Cinco, dez ou vinte e cinco


Dentre as experiências requentadas que a retomada às atividades presenciais me propiciou, uma delas, e talvez a mais significativa, foi andar de ônibus. Certo dia eu entrei e sentei em uma cadeira próxima à janela, perto do fundo do veículo; algumas paradas à frente subiu um sujeito com uma mochila jeans fechada. A população do ônibus, treinada por anos e anos de jornalecos pinga-sangue, e séculos de racismo, se retesou nas cadeiras e escondeu seus pertences de valor — smartphones — dentro das calças. O maltratado jovem, que mais aparentava a meia idade, passou pela catraca, abriu a mochila revelando que seu conteúdo eram apenas pacotes de amendoim e os saiu distribuindo de mão em mão. Enquanto passeava no corredor do ônibus, contava a ensaiada história sobre os benefícios do amendoim para o coração, como tinha gorduras boas e até sobre ser afrodisíaco — e nem me pergunte o motivo para alguém comprar um afrodisíaco dentro de um ônibus —, logo passou recolhendo e dizendo que também aceitaria qualquer moedinha de cinco, dez ou vinte e cinco centavos. Tirei uma do bolso sem sequer olhar o seu valor e então tudo estava em silêncio novamente, apenas com o som da respiração carbônica de Fortaleza saindo dos escapamentos dos carros.

Não demorou até entrar um novo vendedor. Esse com aspecto derrubado, de alguém que a vida não teve piedade, trazia uma sacola de bombons na mão que saiu lentamente distribuindo entre os passageiros, dizia que aquele bombonzinho já era nosso, e que ele só pedia uma ajudinha de cinco, dez ou vinte e cinco centavos. Como negar? Eu ganhei um doce, afinal. Algumas pessoas ajudaram e o sujeito sentou-se algumas cadeiras à minha frente com a sacola entre as pernas.

Poucas paradas se passaram, e eu mal tinha acabado de pôr o bombom na boca, quando um novo vendedor subiu. Segurava uma grade com seus produtos pendurados e usava um grande óculos escuro. Chegou cheio de atitude, falando alto, rápido e eloquentemente, anunciando que vendia fones de ouvido, carregadores, carteiras, capa de celulares, adesivos, e eu comecei a imaginar que se você pedisse um detonador de C4, ele tiraria um dos bolsos do calção e lhe venderia por um precinho camarada.
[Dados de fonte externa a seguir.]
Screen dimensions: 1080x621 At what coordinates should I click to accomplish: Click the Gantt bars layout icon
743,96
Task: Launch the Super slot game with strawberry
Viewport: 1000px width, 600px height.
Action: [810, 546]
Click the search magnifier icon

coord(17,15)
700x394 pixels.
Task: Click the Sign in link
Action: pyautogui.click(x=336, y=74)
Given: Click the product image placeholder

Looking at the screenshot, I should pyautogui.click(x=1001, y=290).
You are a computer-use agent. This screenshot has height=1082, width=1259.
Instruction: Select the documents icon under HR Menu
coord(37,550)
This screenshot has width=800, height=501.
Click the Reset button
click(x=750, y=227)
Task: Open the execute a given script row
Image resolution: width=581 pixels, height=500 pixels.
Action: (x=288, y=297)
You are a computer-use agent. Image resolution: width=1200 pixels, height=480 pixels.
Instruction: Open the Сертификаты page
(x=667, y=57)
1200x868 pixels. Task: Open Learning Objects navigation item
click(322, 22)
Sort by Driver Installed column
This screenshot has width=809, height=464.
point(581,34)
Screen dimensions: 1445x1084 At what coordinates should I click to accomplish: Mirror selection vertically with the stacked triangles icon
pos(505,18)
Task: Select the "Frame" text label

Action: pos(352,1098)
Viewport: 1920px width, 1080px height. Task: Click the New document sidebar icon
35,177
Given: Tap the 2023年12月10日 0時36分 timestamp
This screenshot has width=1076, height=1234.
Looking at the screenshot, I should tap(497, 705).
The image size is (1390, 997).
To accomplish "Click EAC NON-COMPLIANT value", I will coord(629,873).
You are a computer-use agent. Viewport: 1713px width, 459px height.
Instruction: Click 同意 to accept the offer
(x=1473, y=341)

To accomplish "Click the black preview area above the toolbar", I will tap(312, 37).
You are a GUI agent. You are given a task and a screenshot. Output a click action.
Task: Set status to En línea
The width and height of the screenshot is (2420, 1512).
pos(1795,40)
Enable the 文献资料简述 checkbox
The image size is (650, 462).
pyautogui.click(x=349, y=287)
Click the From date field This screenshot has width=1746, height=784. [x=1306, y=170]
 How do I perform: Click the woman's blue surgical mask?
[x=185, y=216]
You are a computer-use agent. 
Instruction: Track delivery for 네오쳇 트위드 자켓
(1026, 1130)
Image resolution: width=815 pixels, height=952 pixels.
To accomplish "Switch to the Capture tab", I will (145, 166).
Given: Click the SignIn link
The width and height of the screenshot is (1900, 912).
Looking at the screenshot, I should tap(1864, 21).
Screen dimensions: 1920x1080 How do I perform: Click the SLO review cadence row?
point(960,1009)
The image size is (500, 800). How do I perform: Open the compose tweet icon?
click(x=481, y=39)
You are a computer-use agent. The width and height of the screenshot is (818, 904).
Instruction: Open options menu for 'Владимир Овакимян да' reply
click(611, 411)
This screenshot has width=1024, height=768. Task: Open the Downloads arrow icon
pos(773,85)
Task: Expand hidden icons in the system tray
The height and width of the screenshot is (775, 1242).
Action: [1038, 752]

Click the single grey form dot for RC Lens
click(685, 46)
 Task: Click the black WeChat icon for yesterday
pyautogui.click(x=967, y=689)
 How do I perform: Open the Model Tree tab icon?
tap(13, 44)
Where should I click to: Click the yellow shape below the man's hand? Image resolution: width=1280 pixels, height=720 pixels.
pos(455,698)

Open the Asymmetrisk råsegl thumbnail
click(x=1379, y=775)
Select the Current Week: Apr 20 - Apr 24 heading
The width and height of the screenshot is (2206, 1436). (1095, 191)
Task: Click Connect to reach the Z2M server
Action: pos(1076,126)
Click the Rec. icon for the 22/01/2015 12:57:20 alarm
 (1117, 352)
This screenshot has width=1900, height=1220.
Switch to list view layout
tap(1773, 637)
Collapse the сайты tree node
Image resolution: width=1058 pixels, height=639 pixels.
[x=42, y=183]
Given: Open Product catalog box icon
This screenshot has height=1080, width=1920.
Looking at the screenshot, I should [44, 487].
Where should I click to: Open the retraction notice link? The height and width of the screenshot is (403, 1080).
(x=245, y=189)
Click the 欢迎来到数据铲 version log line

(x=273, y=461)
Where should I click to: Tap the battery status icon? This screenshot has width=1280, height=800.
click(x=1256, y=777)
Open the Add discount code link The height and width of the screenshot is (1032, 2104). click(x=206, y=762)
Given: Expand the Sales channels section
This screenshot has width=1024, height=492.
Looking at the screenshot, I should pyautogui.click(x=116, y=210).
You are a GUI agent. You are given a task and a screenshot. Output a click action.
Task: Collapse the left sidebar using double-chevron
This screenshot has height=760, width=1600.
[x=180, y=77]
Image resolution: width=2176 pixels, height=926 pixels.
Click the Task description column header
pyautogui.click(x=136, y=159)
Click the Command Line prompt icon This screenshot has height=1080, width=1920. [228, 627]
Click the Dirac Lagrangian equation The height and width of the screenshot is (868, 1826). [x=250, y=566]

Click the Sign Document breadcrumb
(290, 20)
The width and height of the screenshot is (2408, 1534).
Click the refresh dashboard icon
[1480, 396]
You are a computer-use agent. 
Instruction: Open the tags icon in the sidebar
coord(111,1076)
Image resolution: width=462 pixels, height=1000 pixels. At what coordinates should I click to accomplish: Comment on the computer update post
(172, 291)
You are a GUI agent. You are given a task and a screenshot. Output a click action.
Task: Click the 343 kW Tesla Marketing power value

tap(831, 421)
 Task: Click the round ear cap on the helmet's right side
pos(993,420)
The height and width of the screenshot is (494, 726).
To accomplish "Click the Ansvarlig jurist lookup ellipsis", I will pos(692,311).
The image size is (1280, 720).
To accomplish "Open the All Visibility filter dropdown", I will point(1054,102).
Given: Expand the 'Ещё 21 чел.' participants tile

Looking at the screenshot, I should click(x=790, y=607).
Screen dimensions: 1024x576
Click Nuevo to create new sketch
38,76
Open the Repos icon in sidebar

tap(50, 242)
Pediu para que, quem não comprasse nada, lhe desse alguma ajuda para a próxima passagem; nada demais, apenas cinco, dez ou vinte e cinco centavos.

Quando esse último vendedor desceu, avistei o meu destino: a bela e recém-reformada Biblioteca Pública Estadual do Ceará, carinhosamente chamada de BECE, com seu vermelho e amarelo vibrantes e estrutura de primeiro mundo. Recomendo a visita. Desci e conheci o lugar, passeando entre os livros de ficção e técnicos e desfrutando do respeito tácito ao silêncio que uma biblioteca impõe. Voltar aos ônibus depois disso foi um choque, não apenas térmico — já que a biblioteca é climatizada até para um pinguim —, mas também social.

Andando por Fortaleza em um ônibus me deparei com um retrato dela no pós-pandemia. Muitos pontos turísticos e um belo lugar para visitar e conhecer; bem como para dar fim naqueles trocados que você tem guardado em algum lugar.